Se José Pedro Gil divide com Salmaso a interpretação de Olha, Maria (Antonio Carlos Jobim, Chico Buarque e Vinicius de Moraes, 1970), a cantora se afina com o colega lusitano na Canção de embalar (José Afonso, 1968) – exemplo da habilidade do compositor português para reprocessar tradições musicais lusitanas em obra que também ecoou cadências de países africanos como Angola e Moçambique – e faz o contracanto inebriante de Os índios da meia-praia (José Afonso, 1976).
Voz da resistência contra a opressão na luta portuguesa por liberdade, José Afonso legou ao mundo canções enraizadas na tradição de Coimbra, caso da Balada de outono (José Afonso, 1964), ouvida no álbum Estrada branca em solo de Salmaso com a precisão dos arranjos acústicos e líricos.
Choro entoado fluente e graciosamente por Salmaso, Odeon (Ernesto Nazareth, 1909, com letra póstuma de Vinicius de Moraes, 1968) quebra a atmosfera de densidade poética do disco na parte final do concerto, sendo seguido, no mesmo clima, pela interpretação de Pau-de-arara (Carlos Lyra e Vinicius de Moraes, 1964).
Seguidores de Salmaso notarão que há muitas interseções entre o repertórios do recital da cantora com Pedro Gil e o roteiro do show feito pela artista no Brasil com o Quinteto da Paraíba. Por isso mesmo, para ouvidos brasileiros e para esses seguidores fiéis de Salmaso, o teor de novidade do álbum Estrada branca reside sobretudo nas abordagens do cancioneiro de José Afonso.

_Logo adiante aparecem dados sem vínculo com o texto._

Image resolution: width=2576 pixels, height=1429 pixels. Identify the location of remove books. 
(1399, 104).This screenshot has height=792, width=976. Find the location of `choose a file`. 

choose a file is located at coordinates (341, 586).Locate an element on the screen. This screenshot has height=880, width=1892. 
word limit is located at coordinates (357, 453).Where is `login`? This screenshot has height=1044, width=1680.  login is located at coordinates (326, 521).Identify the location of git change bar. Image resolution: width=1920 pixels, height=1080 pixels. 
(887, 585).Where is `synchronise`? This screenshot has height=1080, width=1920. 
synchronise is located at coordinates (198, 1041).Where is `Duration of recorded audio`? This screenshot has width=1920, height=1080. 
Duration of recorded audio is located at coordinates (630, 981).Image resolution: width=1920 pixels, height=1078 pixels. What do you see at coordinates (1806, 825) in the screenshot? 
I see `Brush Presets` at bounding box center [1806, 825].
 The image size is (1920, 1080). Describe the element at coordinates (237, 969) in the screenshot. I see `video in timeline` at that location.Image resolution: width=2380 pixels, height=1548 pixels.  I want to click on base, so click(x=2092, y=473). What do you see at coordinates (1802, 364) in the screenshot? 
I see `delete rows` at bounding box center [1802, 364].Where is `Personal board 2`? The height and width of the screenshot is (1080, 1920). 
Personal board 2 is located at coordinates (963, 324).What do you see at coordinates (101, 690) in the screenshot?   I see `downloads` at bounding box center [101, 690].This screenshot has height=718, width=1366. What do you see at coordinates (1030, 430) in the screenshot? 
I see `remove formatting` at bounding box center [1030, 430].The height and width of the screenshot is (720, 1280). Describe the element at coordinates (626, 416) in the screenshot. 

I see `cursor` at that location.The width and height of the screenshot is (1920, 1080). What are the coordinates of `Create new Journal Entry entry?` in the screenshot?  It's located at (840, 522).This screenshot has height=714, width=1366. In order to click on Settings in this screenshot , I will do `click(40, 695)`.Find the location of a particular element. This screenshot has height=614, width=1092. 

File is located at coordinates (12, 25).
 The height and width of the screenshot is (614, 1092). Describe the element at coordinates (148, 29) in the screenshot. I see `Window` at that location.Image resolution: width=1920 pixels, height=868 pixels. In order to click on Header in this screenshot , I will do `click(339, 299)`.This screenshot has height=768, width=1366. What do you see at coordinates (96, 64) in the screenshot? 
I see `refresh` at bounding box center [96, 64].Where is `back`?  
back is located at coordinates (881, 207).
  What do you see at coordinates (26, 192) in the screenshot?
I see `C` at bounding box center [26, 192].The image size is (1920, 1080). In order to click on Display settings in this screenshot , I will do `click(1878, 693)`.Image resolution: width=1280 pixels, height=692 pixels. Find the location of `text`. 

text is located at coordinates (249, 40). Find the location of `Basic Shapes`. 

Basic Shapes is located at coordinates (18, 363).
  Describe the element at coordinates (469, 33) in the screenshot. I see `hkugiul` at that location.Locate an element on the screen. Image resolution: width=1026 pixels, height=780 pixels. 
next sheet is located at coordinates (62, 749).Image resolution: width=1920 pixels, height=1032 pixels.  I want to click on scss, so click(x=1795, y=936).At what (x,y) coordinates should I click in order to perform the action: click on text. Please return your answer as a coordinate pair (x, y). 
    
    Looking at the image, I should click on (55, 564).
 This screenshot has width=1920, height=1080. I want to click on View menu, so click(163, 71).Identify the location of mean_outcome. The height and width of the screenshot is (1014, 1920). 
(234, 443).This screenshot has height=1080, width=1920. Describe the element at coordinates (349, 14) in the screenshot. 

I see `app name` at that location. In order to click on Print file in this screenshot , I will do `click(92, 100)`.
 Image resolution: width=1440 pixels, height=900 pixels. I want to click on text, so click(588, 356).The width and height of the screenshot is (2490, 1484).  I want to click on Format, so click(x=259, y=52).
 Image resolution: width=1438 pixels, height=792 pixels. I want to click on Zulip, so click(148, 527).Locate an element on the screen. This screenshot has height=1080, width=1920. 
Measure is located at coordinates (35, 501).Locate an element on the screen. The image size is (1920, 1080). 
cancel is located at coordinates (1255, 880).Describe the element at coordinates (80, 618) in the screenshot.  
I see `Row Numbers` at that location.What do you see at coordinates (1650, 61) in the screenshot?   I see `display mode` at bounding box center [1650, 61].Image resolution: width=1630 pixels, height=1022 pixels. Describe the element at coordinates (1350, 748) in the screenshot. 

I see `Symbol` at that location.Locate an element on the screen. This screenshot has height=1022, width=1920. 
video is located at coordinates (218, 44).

Quando Salmaso se harmoniza com Pedro Gil no canto de Que amor não me engana (José Afonso, 1973) – canção libertária de versos resistentes como “E as vozes embarcam / Num silêncio aflito / Quanto mais se apartam / Mais se ouve o seu grito” – e de Adeus, ò Serra da Lapa (José Afonso, 1973), número que fecha o show e precede o bis dado com Valsinha (Chico Buarque e Vinicius de Moraes, 1970), fica claro que, mesmo separados por um continente, José Afonso e Vinicius de Moraes de certa forma se irmanaram com conexões iluminadas no cruzamento de Estrada branca.